┌────────
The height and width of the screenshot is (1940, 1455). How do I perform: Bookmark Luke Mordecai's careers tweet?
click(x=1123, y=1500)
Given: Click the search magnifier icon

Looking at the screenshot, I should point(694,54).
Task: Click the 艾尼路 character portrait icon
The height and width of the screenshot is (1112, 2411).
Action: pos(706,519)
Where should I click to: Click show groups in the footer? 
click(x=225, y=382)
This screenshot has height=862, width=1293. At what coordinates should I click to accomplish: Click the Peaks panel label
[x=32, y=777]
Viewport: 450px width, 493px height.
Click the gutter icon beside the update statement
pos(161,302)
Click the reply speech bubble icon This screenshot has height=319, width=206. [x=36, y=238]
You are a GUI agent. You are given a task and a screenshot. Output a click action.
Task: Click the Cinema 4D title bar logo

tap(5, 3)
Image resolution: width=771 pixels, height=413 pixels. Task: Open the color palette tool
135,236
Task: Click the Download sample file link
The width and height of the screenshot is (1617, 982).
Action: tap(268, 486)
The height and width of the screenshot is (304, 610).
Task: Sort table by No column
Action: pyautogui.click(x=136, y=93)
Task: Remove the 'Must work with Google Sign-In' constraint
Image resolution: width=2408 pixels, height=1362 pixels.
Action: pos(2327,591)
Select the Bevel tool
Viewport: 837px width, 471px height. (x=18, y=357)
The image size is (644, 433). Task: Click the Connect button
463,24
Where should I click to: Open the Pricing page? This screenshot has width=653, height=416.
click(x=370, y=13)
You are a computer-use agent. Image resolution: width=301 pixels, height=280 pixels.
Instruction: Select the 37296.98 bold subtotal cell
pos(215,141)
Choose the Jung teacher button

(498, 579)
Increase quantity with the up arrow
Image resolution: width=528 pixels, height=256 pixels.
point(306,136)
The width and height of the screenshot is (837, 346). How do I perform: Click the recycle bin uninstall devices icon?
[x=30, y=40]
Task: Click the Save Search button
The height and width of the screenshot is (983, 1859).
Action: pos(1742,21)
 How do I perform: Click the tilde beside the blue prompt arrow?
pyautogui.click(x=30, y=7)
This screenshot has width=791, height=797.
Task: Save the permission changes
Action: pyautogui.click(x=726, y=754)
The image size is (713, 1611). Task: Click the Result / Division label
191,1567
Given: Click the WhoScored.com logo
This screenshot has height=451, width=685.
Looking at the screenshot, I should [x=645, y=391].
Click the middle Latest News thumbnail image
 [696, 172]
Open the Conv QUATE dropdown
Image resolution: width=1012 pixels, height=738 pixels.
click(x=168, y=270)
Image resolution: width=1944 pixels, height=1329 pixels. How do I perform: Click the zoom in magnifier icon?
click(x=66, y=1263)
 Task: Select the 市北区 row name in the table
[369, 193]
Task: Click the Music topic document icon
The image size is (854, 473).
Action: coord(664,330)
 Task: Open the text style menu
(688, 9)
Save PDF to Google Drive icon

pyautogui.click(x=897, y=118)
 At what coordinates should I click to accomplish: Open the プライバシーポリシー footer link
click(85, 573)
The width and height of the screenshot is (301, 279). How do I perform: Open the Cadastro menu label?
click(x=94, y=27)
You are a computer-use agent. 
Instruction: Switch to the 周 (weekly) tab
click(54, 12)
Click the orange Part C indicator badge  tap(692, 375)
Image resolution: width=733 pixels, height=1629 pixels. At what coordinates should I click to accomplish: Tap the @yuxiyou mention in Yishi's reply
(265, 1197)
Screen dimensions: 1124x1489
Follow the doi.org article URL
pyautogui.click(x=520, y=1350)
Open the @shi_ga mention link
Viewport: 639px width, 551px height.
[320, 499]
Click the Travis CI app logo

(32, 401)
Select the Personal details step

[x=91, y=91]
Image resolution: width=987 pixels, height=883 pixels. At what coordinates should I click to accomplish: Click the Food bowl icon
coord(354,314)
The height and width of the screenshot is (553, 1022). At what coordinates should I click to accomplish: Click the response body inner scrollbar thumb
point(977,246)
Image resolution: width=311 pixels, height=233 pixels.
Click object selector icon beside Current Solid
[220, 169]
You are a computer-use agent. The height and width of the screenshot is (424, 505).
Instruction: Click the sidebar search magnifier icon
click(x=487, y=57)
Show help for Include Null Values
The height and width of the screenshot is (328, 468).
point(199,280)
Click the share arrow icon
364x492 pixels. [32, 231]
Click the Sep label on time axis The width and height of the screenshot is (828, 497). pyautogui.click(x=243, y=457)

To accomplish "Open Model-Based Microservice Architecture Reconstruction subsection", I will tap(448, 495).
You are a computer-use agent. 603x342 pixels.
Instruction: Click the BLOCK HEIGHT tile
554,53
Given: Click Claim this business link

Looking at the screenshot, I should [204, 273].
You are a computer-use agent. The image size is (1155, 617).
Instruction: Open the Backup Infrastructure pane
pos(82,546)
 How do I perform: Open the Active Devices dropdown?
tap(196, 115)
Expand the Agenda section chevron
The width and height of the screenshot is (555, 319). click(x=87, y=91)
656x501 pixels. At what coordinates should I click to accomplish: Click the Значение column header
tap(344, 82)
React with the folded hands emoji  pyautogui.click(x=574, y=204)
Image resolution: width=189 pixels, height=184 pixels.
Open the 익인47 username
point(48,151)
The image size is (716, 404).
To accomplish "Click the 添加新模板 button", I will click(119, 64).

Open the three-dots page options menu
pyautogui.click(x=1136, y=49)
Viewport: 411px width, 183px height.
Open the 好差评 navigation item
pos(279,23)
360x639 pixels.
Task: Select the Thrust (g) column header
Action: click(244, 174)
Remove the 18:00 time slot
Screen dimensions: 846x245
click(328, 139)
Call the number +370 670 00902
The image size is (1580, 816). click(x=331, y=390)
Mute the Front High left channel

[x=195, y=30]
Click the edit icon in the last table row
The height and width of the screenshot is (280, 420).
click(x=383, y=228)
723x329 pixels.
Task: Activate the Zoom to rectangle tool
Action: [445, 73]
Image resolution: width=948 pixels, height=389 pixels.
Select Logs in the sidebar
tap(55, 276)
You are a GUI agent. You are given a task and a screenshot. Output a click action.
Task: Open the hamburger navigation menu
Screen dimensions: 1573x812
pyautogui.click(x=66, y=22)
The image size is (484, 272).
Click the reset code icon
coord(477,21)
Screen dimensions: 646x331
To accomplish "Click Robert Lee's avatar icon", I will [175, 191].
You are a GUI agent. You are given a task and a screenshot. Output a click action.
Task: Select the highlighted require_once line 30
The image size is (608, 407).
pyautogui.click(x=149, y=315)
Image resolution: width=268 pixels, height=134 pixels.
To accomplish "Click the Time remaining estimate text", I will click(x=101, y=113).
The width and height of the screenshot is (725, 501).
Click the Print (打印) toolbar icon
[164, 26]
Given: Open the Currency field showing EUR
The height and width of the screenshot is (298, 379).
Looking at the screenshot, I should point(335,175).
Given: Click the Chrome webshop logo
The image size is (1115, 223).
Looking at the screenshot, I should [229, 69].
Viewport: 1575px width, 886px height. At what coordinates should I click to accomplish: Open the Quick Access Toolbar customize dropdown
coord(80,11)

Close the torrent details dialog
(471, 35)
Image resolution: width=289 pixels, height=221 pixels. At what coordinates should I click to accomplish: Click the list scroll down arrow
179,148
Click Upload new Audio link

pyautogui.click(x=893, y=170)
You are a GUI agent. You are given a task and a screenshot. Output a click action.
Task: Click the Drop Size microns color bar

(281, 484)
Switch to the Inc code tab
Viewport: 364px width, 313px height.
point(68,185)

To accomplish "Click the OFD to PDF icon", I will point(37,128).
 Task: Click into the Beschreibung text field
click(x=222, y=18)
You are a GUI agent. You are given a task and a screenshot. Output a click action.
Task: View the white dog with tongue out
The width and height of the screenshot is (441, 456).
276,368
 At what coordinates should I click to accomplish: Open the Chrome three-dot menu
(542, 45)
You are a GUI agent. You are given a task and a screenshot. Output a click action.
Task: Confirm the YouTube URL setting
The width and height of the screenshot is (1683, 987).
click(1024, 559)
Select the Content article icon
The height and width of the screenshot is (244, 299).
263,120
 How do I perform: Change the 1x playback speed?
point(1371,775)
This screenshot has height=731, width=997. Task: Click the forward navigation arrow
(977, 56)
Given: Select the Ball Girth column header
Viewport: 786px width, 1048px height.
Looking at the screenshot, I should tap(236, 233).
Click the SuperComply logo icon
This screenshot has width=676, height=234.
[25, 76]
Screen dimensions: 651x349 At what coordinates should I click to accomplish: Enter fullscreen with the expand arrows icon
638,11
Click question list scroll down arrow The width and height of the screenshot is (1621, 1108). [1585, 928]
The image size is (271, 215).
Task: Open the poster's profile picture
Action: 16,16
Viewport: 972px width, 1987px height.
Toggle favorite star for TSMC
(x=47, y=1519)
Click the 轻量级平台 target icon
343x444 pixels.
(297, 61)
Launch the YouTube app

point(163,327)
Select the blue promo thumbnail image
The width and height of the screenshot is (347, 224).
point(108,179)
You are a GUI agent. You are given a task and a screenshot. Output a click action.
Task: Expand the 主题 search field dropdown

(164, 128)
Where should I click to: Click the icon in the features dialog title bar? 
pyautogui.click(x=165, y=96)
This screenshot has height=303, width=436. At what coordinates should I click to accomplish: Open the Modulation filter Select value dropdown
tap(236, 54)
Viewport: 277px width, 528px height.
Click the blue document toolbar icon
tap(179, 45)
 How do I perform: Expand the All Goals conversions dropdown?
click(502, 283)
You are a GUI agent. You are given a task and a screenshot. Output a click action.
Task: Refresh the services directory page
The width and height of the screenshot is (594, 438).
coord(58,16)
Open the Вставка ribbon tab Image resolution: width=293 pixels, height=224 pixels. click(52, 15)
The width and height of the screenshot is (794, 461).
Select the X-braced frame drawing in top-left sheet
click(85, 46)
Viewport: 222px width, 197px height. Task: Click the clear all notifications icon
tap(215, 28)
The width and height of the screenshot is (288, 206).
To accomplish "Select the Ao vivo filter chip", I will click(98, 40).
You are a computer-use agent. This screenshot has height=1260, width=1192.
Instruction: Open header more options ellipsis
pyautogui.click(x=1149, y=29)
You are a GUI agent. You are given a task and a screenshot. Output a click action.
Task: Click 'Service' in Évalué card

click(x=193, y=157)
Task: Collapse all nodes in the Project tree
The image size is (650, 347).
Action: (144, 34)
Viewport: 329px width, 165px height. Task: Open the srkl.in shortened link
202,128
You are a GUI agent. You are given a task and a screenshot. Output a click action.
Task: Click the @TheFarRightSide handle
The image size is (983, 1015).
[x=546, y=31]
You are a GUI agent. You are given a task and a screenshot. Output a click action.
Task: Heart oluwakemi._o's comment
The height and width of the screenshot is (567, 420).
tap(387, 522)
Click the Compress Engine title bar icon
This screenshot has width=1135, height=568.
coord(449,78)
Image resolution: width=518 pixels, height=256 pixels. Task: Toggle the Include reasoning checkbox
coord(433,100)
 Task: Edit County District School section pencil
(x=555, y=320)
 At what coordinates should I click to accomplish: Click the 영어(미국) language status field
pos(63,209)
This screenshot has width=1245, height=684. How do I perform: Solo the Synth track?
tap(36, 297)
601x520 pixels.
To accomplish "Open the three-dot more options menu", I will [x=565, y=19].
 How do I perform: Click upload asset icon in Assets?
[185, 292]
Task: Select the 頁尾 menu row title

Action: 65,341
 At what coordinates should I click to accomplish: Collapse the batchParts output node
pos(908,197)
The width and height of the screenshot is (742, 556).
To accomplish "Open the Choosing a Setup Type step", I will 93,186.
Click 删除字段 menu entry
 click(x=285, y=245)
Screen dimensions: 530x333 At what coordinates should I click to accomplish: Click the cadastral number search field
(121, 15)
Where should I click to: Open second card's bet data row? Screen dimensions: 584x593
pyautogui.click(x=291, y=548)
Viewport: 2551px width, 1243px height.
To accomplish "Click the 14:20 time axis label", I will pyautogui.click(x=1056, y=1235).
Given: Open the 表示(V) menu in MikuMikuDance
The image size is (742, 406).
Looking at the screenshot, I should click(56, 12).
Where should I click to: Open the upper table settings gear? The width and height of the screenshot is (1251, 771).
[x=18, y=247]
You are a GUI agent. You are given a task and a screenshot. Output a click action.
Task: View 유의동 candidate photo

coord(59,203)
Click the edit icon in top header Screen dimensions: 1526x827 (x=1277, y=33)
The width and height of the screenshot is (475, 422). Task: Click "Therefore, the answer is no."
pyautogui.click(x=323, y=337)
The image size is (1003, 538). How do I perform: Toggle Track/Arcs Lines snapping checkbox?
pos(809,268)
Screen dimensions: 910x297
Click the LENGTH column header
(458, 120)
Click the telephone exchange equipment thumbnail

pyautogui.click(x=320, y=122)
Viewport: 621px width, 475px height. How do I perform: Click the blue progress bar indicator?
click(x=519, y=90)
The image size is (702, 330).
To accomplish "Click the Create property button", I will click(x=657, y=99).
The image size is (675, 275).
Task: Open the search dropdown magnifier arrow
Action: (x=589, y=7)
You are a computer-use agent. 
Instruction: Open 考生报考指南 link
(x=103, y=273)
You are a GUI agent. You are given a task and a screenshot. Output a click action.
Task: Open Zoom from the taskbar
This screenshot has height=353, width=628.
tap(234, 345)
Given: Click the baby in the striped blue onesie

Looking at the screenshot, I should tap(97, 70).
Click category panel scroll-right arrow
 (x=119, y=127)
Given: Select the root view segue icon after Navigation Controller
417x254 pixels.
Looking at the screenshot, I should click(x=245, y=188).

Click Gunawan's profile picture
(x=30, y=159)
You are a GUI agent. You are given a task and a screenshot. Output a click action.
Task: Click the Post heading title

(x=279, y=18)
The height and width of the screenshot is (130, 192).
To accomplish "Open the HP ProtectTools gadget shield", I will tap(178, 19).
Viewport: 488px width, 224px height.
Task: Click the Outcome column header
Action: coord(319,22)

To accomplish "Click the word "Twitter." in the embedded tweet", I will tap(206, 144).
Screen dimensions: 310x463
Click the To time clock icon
└────────
* [TASK INSTRUCTIONS]:
Return the lines above unchanged, starting at the line that contains "The width and height of the screenshot is (725, 501)." and ending at the line that contains "Looking at the screenshot, I should point(335,175).".

* [FINISHED ANSWER]:
The width and height of the screenshot is (725, 501).
Click the Print (打印) toolbar icon
[164, 26]
Given: Open the Currency field showing EUR
The height and width of the screenshot is (298, 379).
Looking at the screenshot, I should point(335,175).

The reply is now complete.